Leave no picture in, and give every entry again exactly.

-- Material to process follows --

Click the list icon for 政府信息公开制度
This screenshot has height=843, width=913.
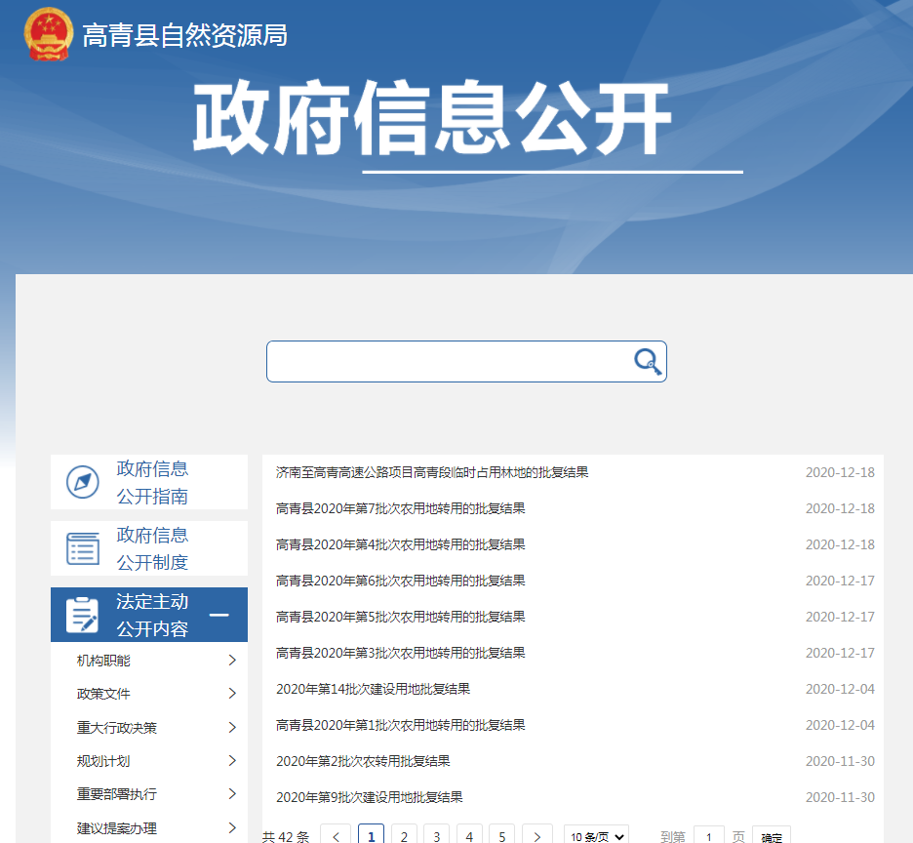tap(83, 548)
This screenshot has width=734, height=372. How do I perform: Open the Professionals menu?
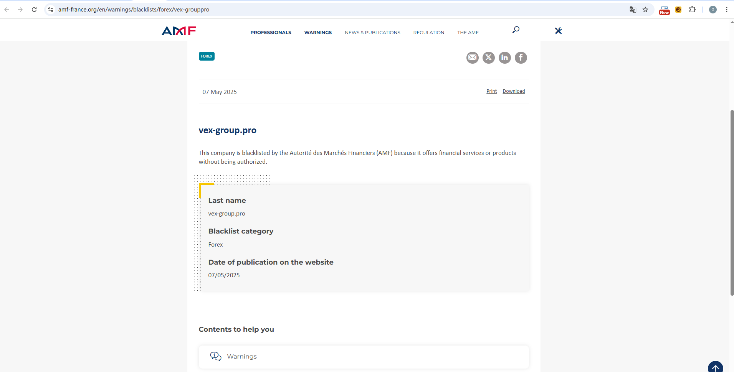point(271,33)
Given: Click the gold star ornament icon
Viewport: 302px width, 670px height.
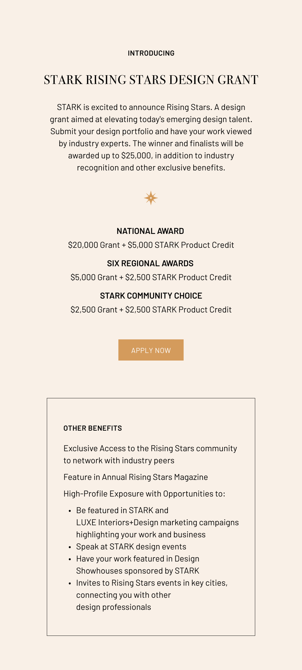Looking at the screenshot, I should (151, 198).
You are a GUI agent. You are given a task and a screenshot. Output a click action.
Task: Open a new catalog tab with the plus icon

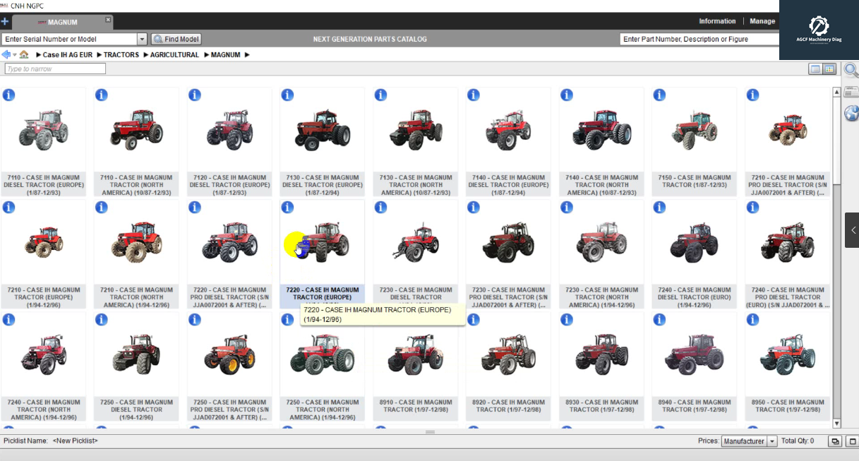5,21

-- Material to process concluded --

- [Completed exercise]
Click the list icon for 政府信息公开制度
This screenshot has height=843, width=913.
tap(83, 548)
This screenshot has width=734, height=372. How do I perform: Open the Professionals menu?
point(271,33)
Given: Click the gold star ornament icon
Viewport: 302px width, 670px height.
Looking at the screenshot, I should (151, 198).
You are a GUI agent. You are given a task and a screenshot. Output a click action.
Task: Open a new catalog tab with the plus icon

5,21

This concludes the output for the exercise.